One of the most frustrating things about social media is the sense that we’re trapped inside echo chambers of our own making. It’s true, but one of the reasons we keep repeating what we believe is not because we like hearing our own opinions repeated back to us, but because we hope that by repeating the same thing over and over, we’ll eventually begin to change the opinions of those who disagree with us.
What’s difficult, though, is that because we believe so firmly that we are right, and because we feel it is so important for us not to waver in our message, we end up establishing an impenetrable wall between us and those whose minds we desperately need to change. We don’t think enough about why those who hold views we believe are reprehensible might hold those views. We too rarely stop to think that very bad opinions might be rooted in the fears and insecurities of those who hold them, or that people might hold on to bad opinions for too long because publicly admitting that you might be wrong is still viewed as a cause for embarrassment.
We desperately, desperately need to establish frameworks for better dialogues between the majority who understand that refugees and Muslim Australians are not a threat, and those who are beginning to be driven toward more extreme forms of xenophobia.

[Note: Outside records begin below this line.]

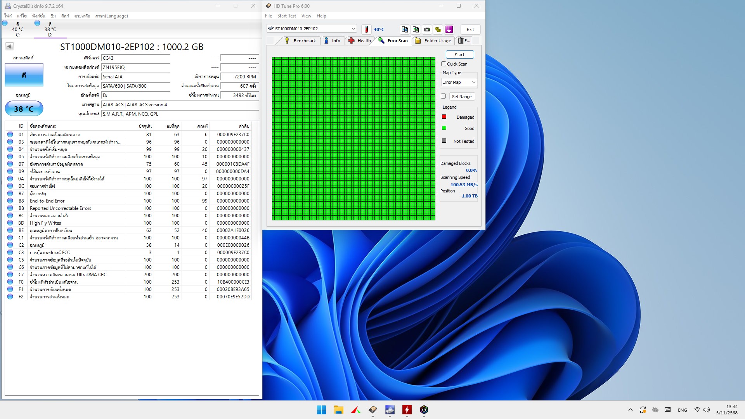Screen dimensions: 745x419
Task: Open File Explorer from the taskbar
Action: [x=338, y=410]
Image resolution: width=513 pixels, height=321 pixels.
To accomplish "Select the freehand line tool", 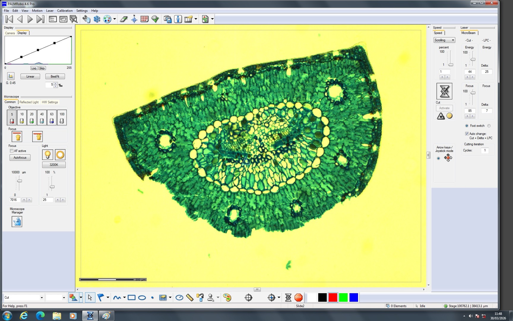I will (118, 297).
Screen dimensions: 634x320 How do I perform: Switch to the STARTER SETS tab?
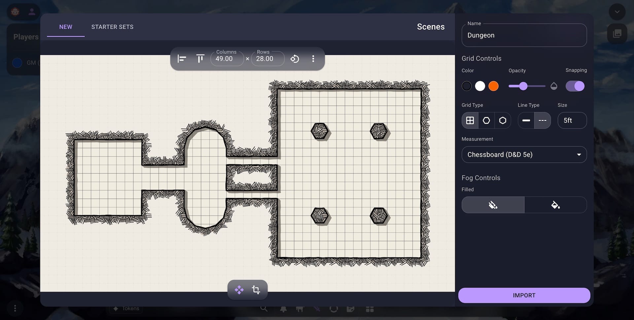click(x=112, y=27)
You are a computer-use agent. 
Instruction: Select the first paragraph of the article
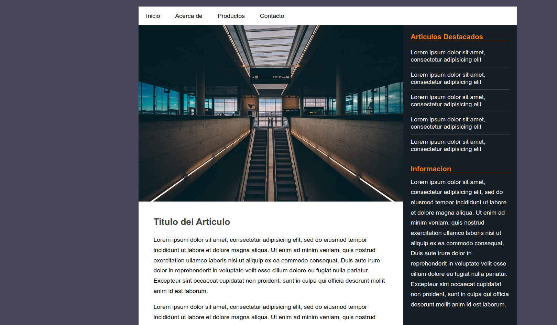click(x=269, y=265)

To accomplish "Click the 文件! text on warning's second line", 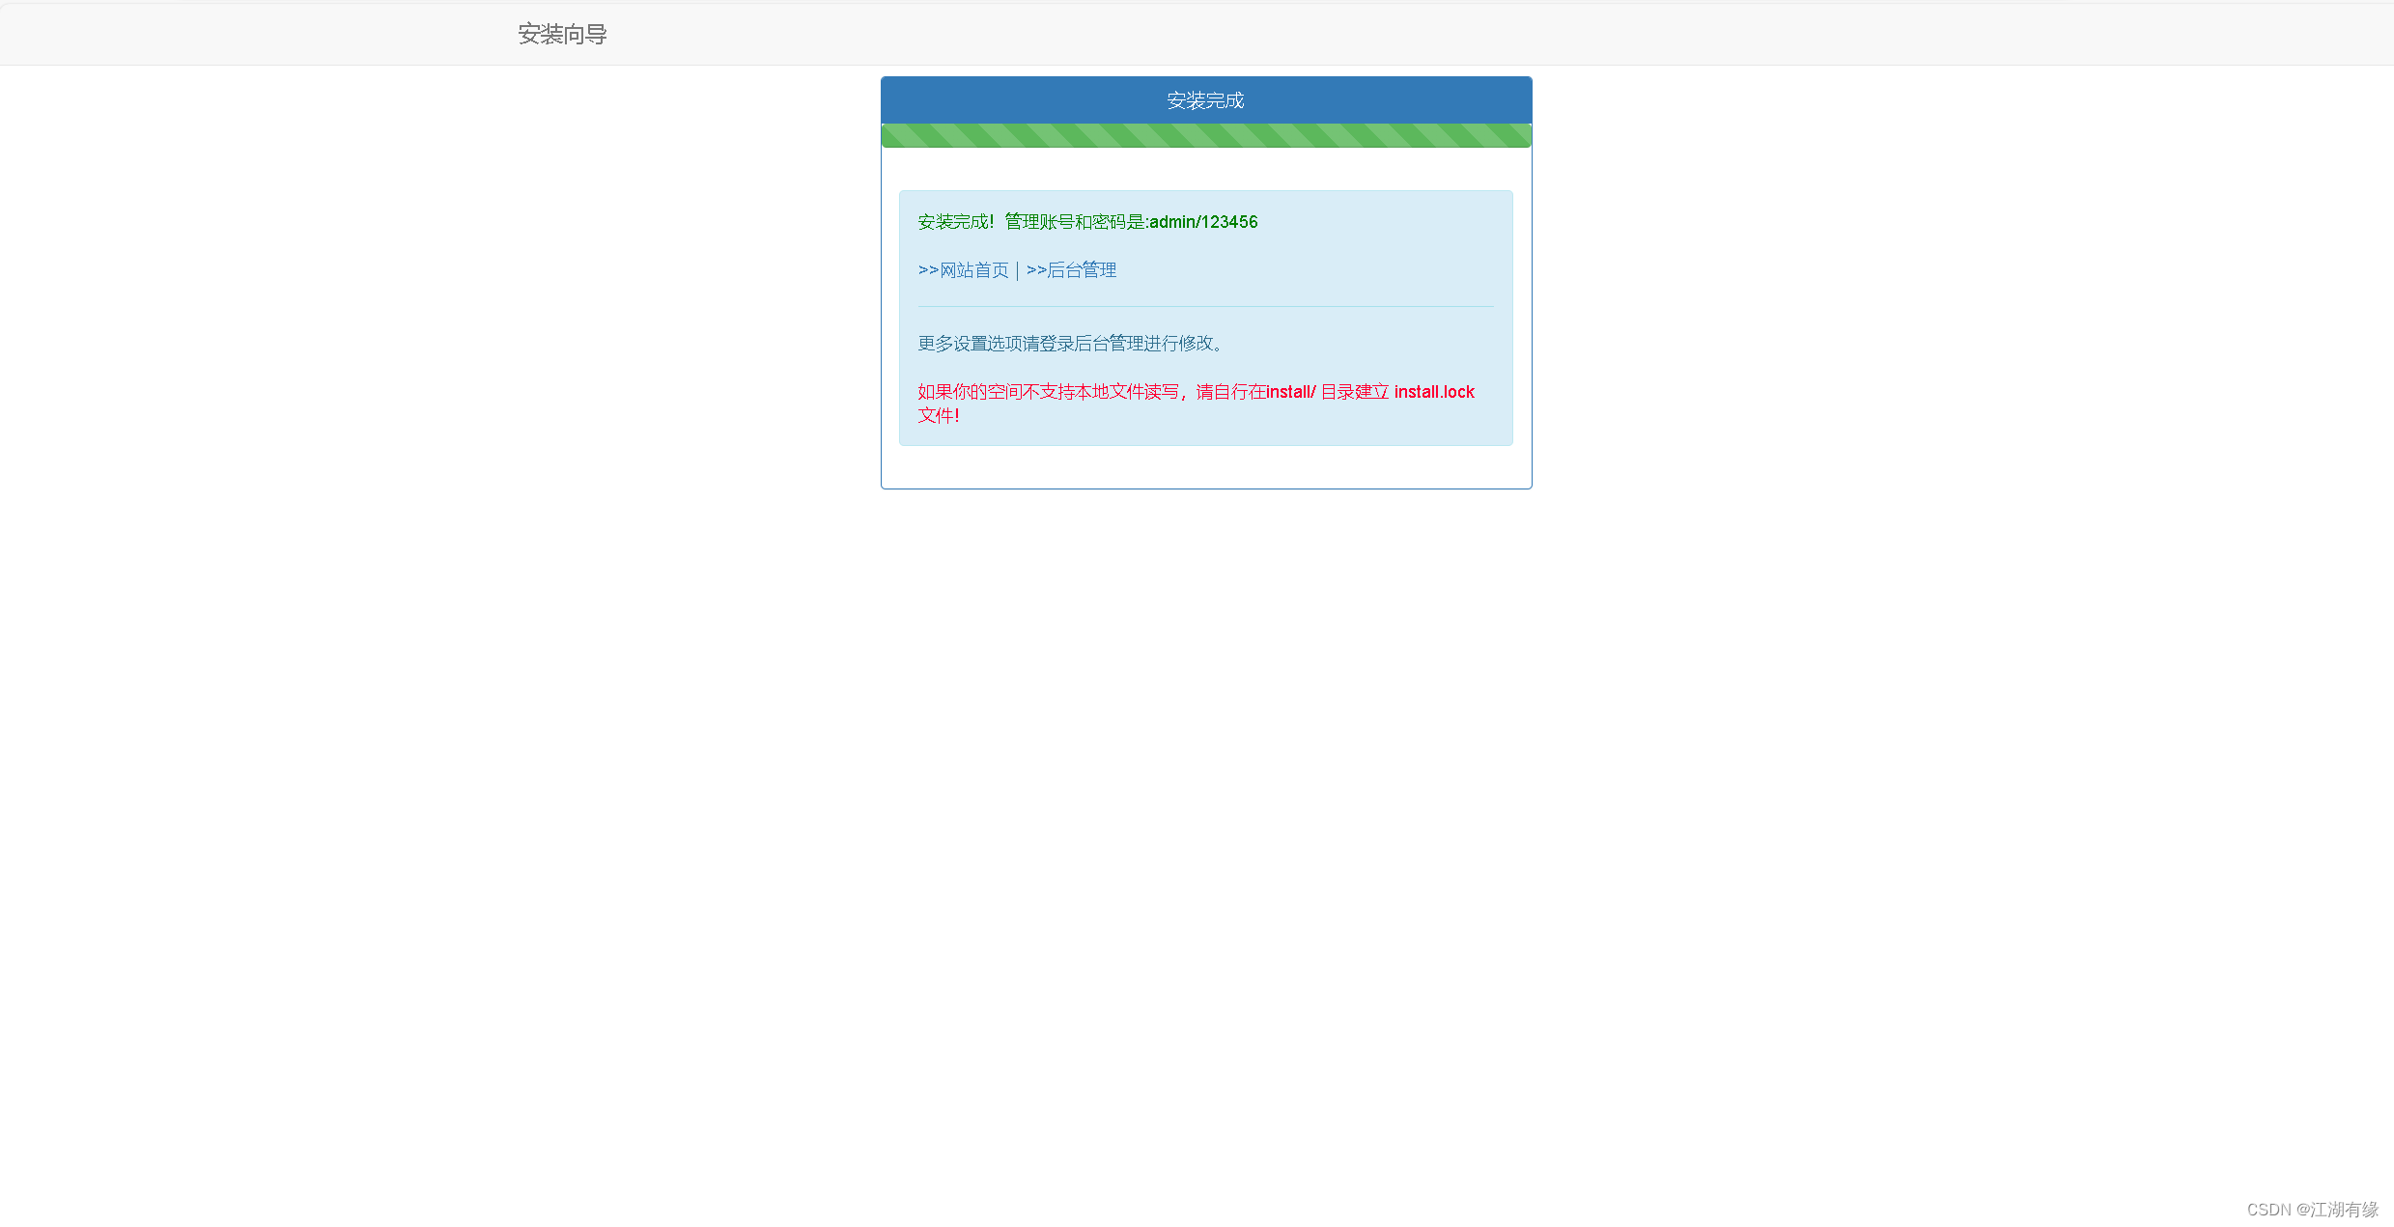I will [x=938, y=416].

The process of IS radicalisation is beginning to be much better understood, and there are intelligent people working within our public service who are establishing smart policies to engage those who are susceptible to being radicalised and make them feel welcome within our culture. What is much less understood is the process of radicalisation that is drawing some Australians in the other direction – toward a distrust of refugees and Muslim Australians. This, too, is a form of radicalisation.
As these people – those we loosely characterise as ‘bigots’ – are drawn further away from the mainstream, they lose touch with the nuanced conversation we are having about the complex relationship between identity, religion, and extremism. At a certain point, they begin to narrow the opinions they engage with, until almost all media becomes suspect. At that point, it becomes nearly impossible to reach them, as they end up constructing their own barrier to filter out anything they don’t already agree with.
Most of us agree that bigots aren’t worth listening to, in the same way that it’s not worth taking seriously the opinions of those who have already been radicalised by IS. But we can’t just treat the growing number of xenophobic Australians as nothing more than a loony fringe, as these are the people that are, in subtle and sometimes less-than-subtle ways, drawing the vulnerable on the other side to IS and other groups that promise to protect and empower them. These two forms of radicalisation inflame one another, and every person we lose to radicalisation, on either side, acts as an enzyme in a process in which more and more of us end up slipping into extremism.
We are not doing this properly. We need to assume that all of the people that slip into radicalism are intelligent human beings, but are being caught in a loop in which extremely bad opinions are being sold to them as solutions for underlying feelings of disempowerment. We need to stop characterising anybody as a lost cause or innately prejudiced, and figure out how to begin drawing these people back.
How do we engage with those who see refugees or Muslim Australians as a threat? Ridiculing them or repeating the same facts and opinions appears to be failing very badly – it is leading some of those on the fence to see the non-xenophobic mainstream as coercive or patronising, which only draws them further away. When xenophobic opinion columnists use terms like ‘inner-city latte-sipping lefties’, the opinions of the mainstream are presented as those of a closed-off coterie, which instills in uncertain readers a sense that the non-racist mainstream does not welcome them. When the mainstream begins to label those on the verge of xenophobic radicalisation as ‘bigots’, it provides them with a sense of proof that they are unwelcome, and drives them to begin engaging seriously with the bad opinions they had begun to tentatively explore.
Once these people radicalise, we lose any of the common ground necessary for dialogue to occur. The columnists the already-radicalised read and the public figures they listen to provide them with rebuttals for any argument the non-racist mainstream can provide them to encourage them to de-radicalise. Until now, this process of xenophobic radicalisation has not resulted in the development of a well-organised framework to cause harm to others, but I can’t see how, once a critical mass of xenophobic extremists begin to gather, more sophisticated strategies won’t begin to emerge. Reclaim Australia and its offshoots are truly terrifying.
I’d like to end with an answer, but it’s so tough for me to figure this out. All I’ve realised is that the onus is on us, because only the non-radicalised can work to bring the radicalised back – it appears almost impossible for the radicalised to pull themselves back to centre. We need to engage in outreach in all directions, making sure the vulnerable and easily-manipulated can express their issues clearly, so that they can’t be convinced to reframe their frustrations by seeing another group as a scapegoat. We need to avoid treating anybody as a lost cause, especially those whose xenophobia might appear benign or just ridiculous. We all know people who could be pulled into extremism, or could already be half-way there. We need to do better at not writing them off, and making sure that we can engage with them on a level that lets them recognise that nobody is the enemy.